Erik Larson writes about the job market, resume improvement, and career advice
Saving money is a two-fold process. First, of course, you have to find way to spend less money in order to have excess money to put in savings, but then you also need to find ways to sock that excess money away so you don't spend it on other things. Here are some great ways to cut spending to create a surplus in order to put away in savings - and some great ways of doing that!
1. Buy used, pay cash
Even if you pay the exact same price for two items, if you buy it on credit, you could end up spending double the price, depending on how long you take to pay it off. On the other hand, if you look online and find someone in your area selling the same item on a site like Craigslist or OfferUP, you can sometimes pay half the price of retail or less. Better yet, you can often find things you might need for free on Freecycle. Check to see if there is a local Freecycle group in your area.
2. Save money on food
Food is something we all need every day and over time the price tag for all that food adds up. Thankfully, the old days of clipping coupons to save money is a thing of the past. Today, apps like Ibotta and Checkout 51 can save you money on everything from grocery store purchases to alcohol to online purchases - without holding up the checkout line fishing for and scanning coupons. Just check the site to see which items offer rebates, do your shopping, take a picture of your receipt in the app and voilà - instant money!

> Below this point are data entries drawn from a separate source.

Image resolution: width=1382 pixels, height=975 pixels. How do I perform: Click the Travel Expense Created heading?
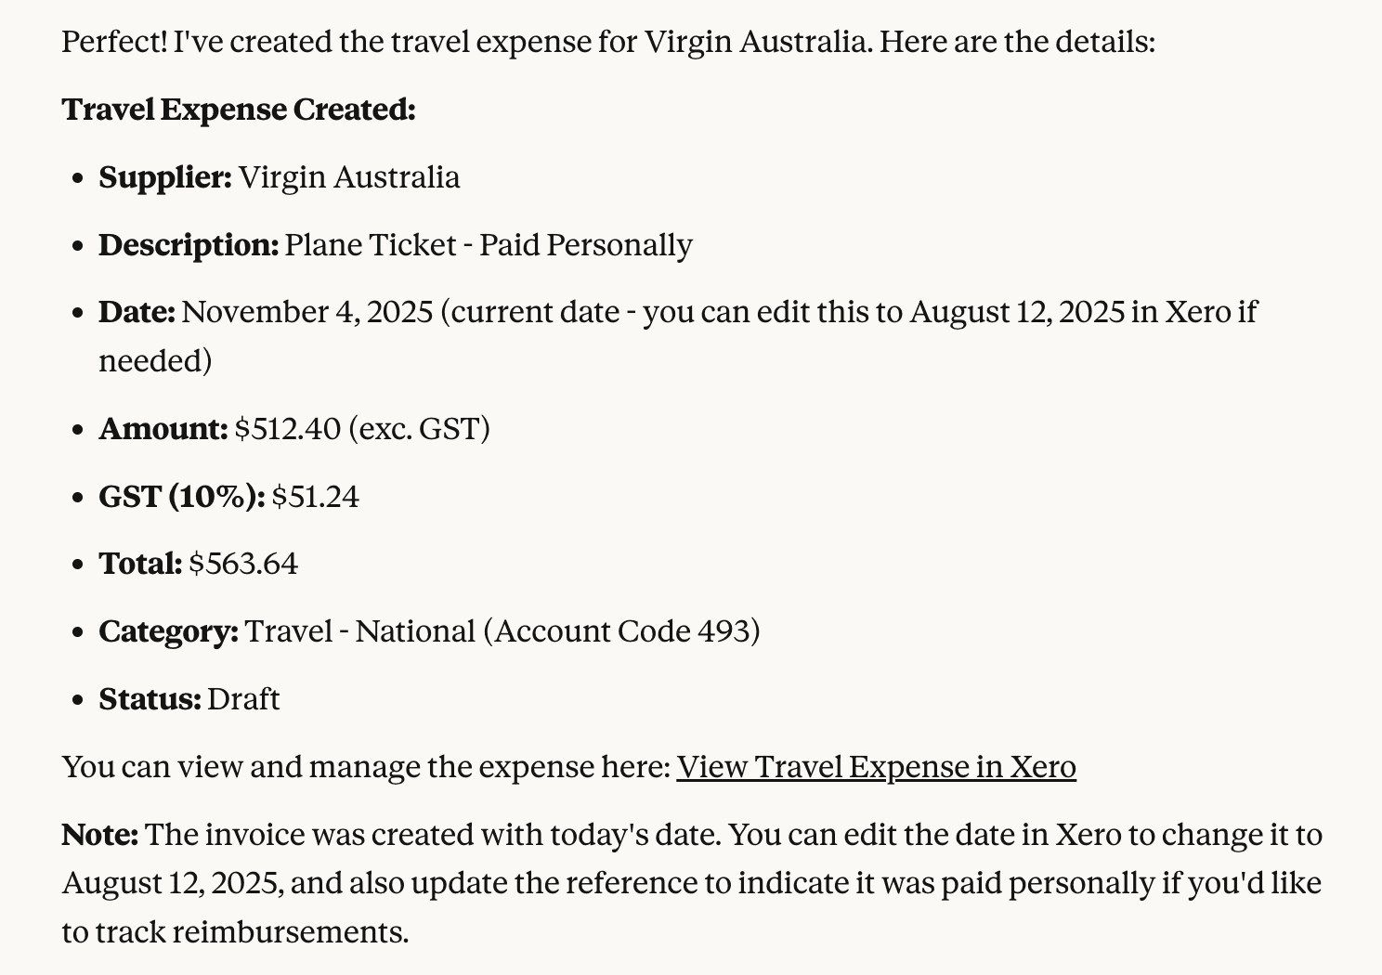[239, 110]
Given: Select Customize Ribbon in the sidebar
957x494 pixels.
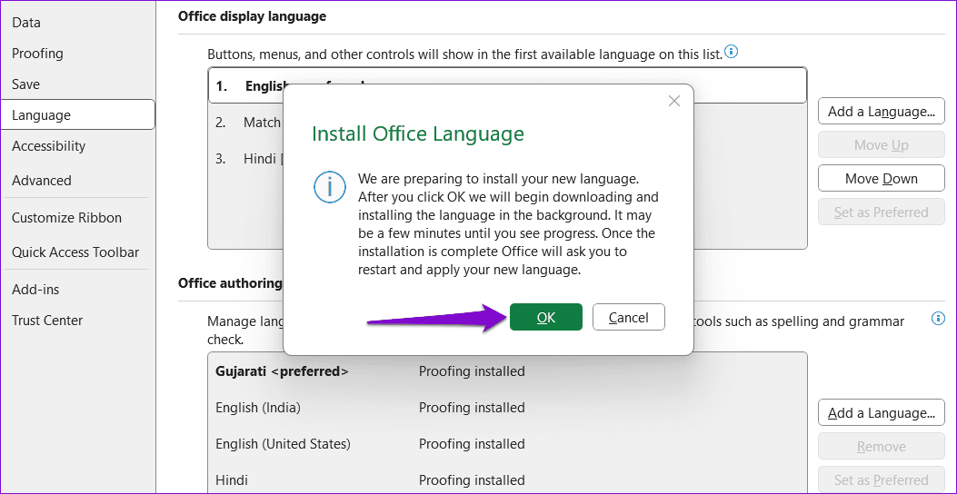Looking at the screenshot, I should [66, 218].
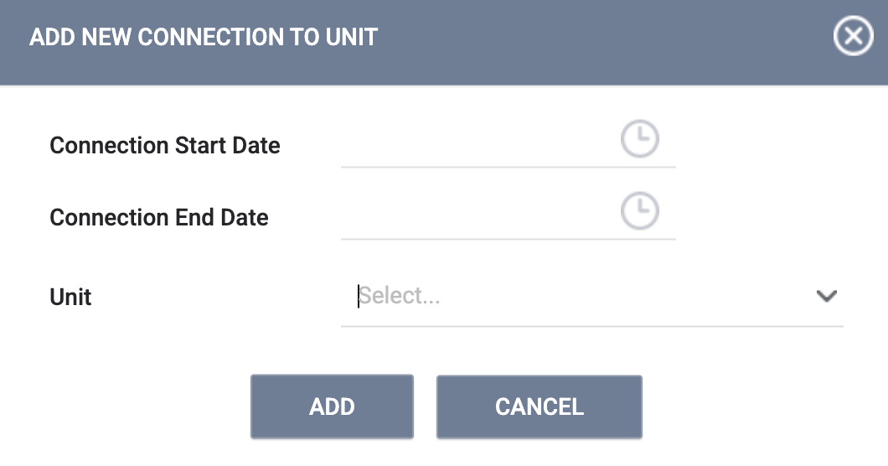The height and width of the screenshot is (466, 888).
Task: Click the underline beneath the End Date field
Action: (508, 239)
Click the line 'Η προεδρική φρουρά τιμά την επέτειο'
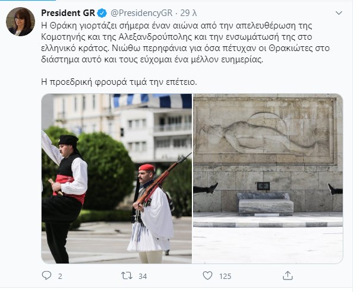This screenshot has height=292, width=357. click(x=119, y=82)

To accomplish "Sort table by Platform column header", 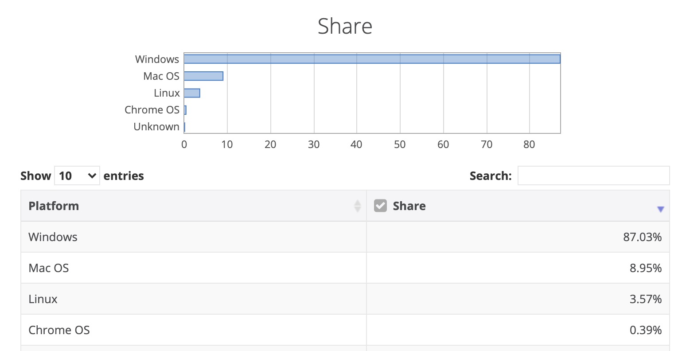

If you want to save money in restaurants, there are also a number of great ways to do that as well. There are of course generally great deals from Groupon and Living Social, but you can also just browse restaurant prices to find the cheapest restaurants in your area or wherever you are traveling. Golden Corral prices, for instance, are always economical but change from area to area.
3. Small change adds up
For some people, saving money is a mental game. While debit cards and online banking make financial transactions a breeze, they can also make it harder to save money because the money is too accessible. Saving up cash, on the other hand, has many of the same drawbacks, not to mention it is easily stolen.
Saving up change, however, is an age old tried-and-true formula for building up a few hundred dollars of emergency equity. Change is heavy and bulky enough that it can't be quickly and easily pocketed by some ne'er-do-well, but it can be converted relatively easily into cash thanks to modern coin counting machines. When you do convert your change, however, go to your own bank if possible rather than a change counting machine in a grocery store that will charge you a fee or a percentage of the total.
Of course, in order to save change, you have to actually be spending cash, not just swiping your debit card everywhere. This is also an advantage, however. Studies have shown that people actually spend less money when they pay in cash than with a credit card. Cash is an actual real, tangible thing. You can touch it, hold it, feel it and understand it's exact value. Therefore you value it more and are less likely to spend it frivolously. Going back to point #1 - the more often you buy things in cash, the less likely you are to overspend.